### DATASET RECORDS ###
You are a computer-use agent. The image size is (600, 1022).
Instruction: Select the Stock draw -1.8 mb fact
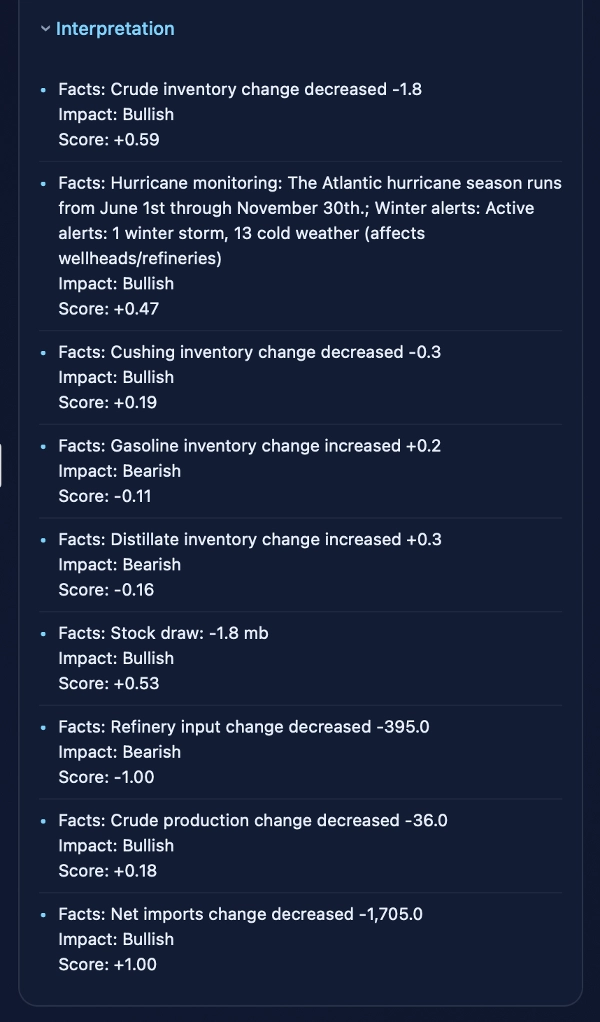163,633
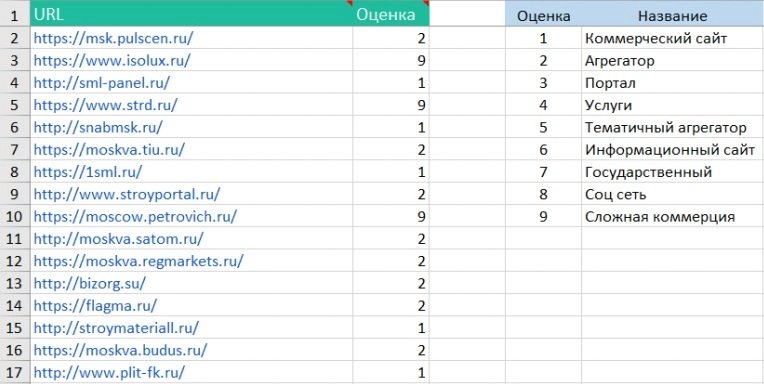Click the blue Название header cell
The height and width of the screenshot is (384, 764).
click(672, 16)
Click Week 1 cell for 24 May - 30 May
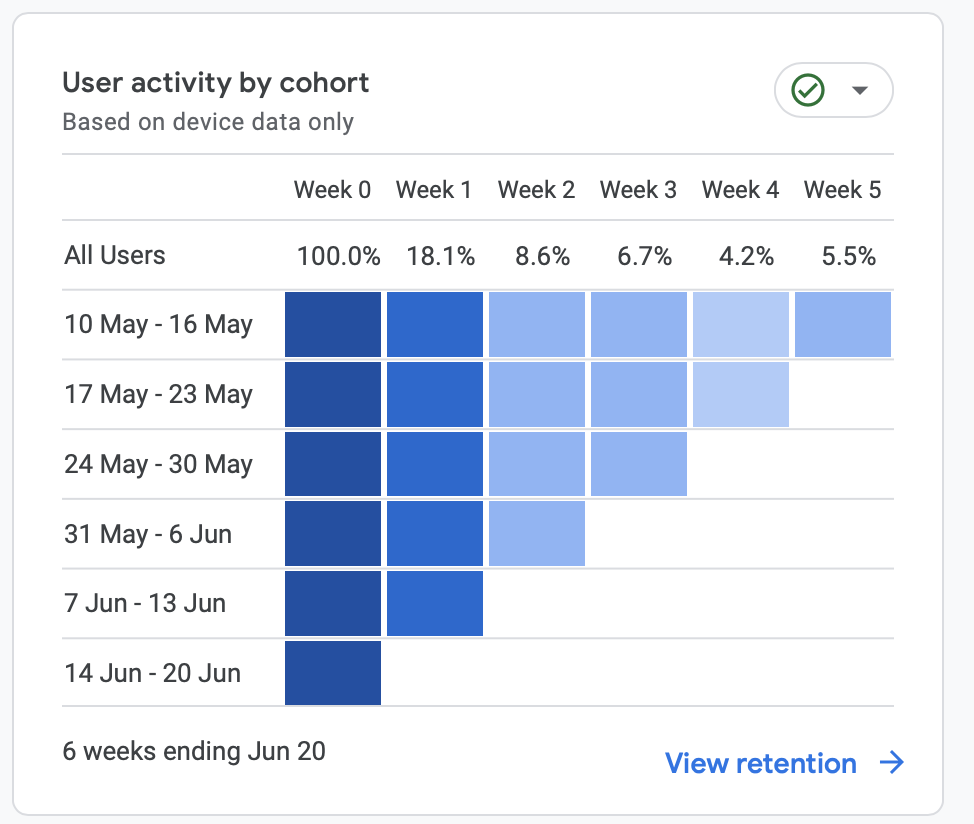974x824 pixels. tap(435, 464)
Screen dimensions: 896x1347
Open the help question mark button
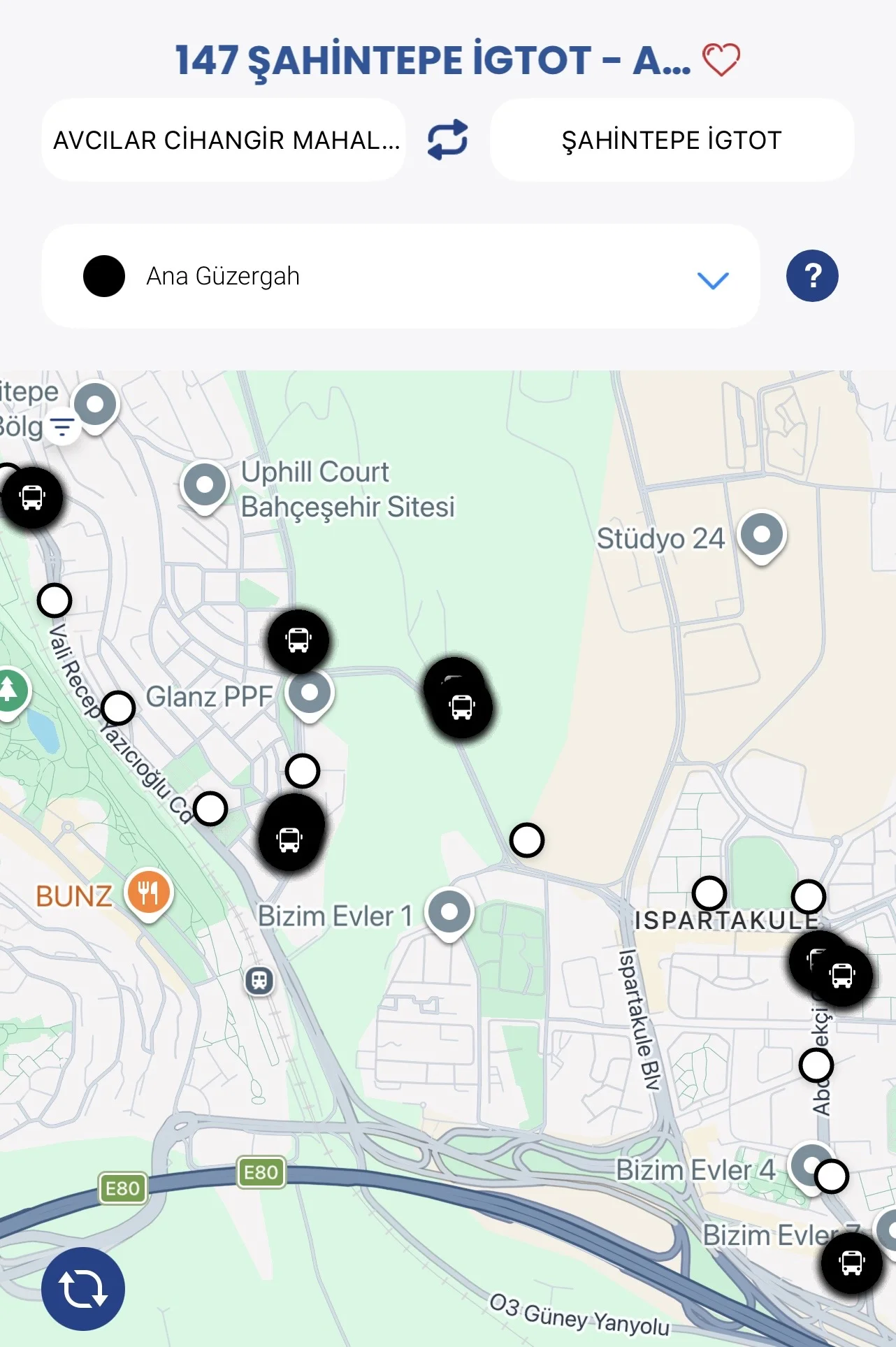click(x=812, y=275)
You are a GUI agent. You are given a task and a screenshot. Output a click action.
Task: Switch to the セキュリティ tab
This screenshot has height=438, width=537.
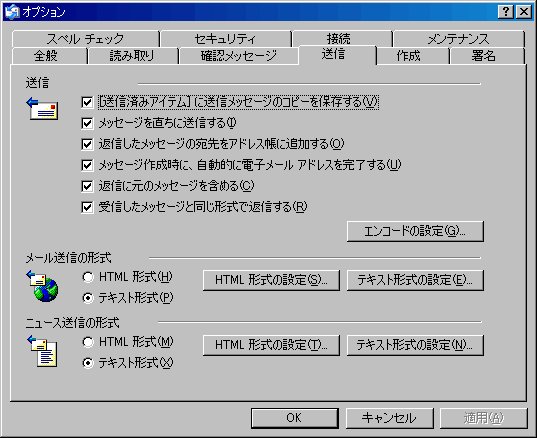(x=226, y=39)
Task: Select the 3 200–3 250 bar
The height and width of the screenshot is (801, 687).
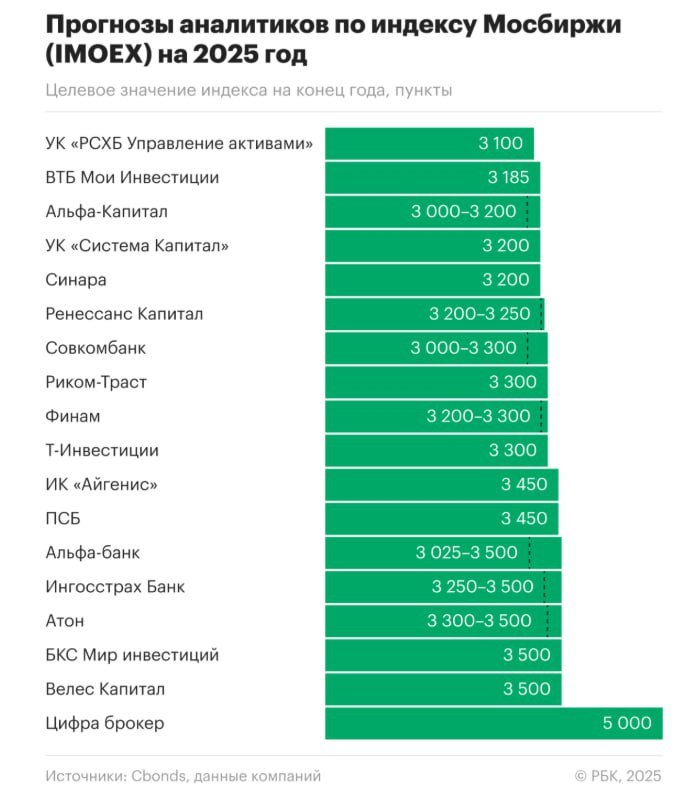Action: click(x=434, y=314)
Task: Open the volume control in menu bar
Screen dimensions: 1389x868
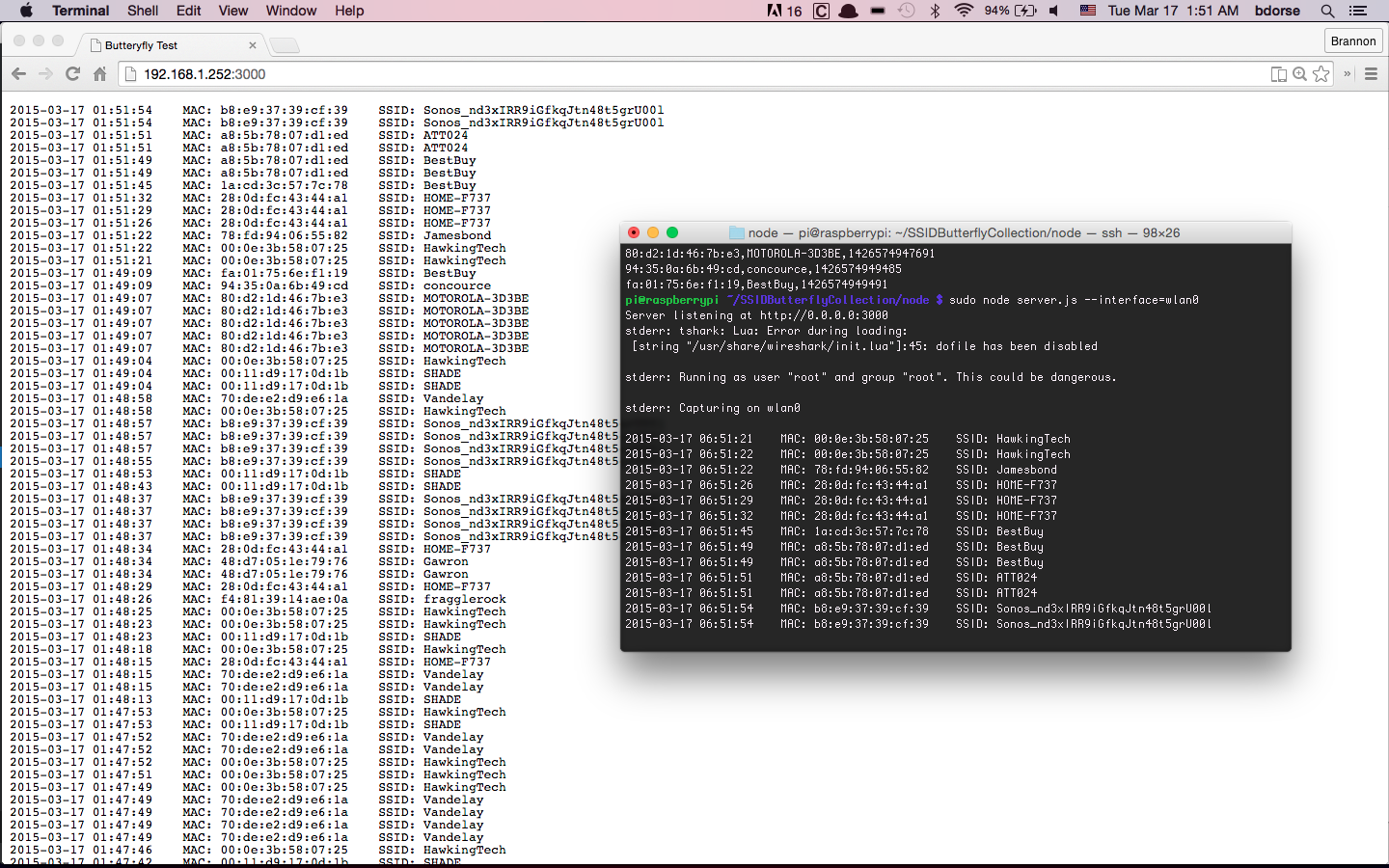Action: click(x=1054, y=11)
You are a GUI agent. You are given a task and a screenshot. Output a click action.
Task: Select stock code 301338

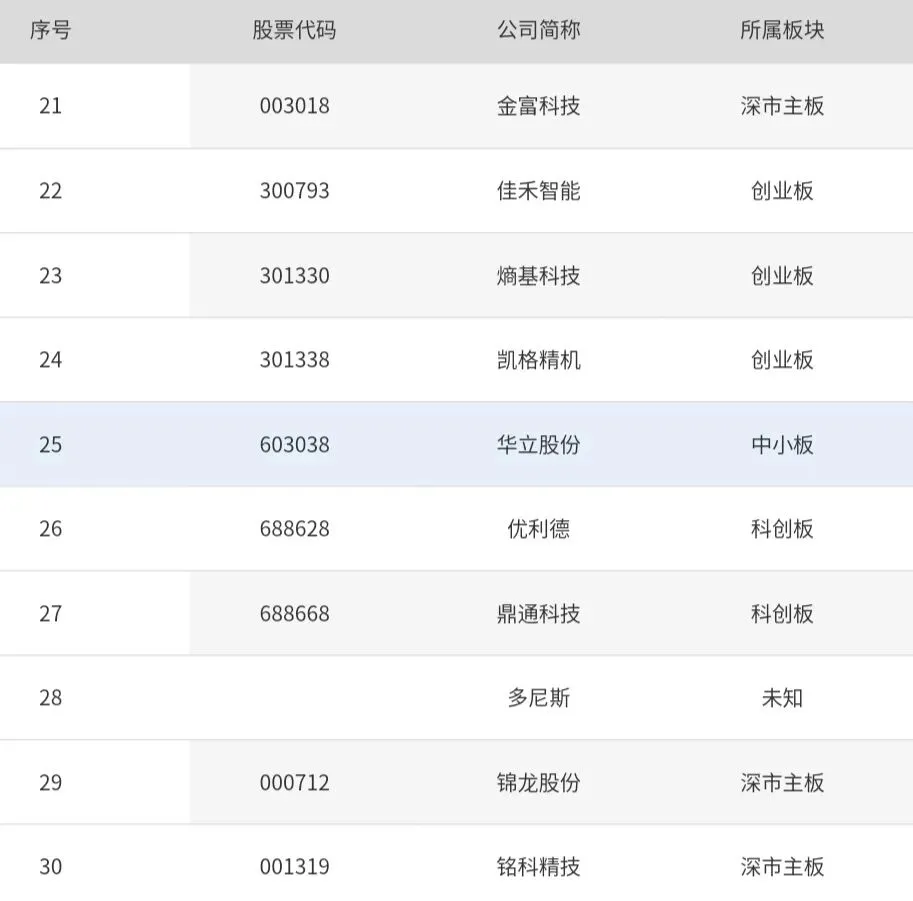tap(295, 360)
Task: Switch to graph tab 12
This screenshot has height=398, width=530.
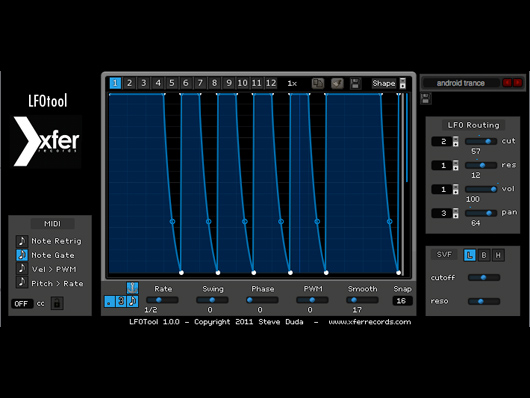Action: (x=271, y=83)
###
ASSIGNMENT:
The answer must consist solely of the number of lines in the entries that contain the word "Switch".

RESULT FOR THIS EXERCISE:
2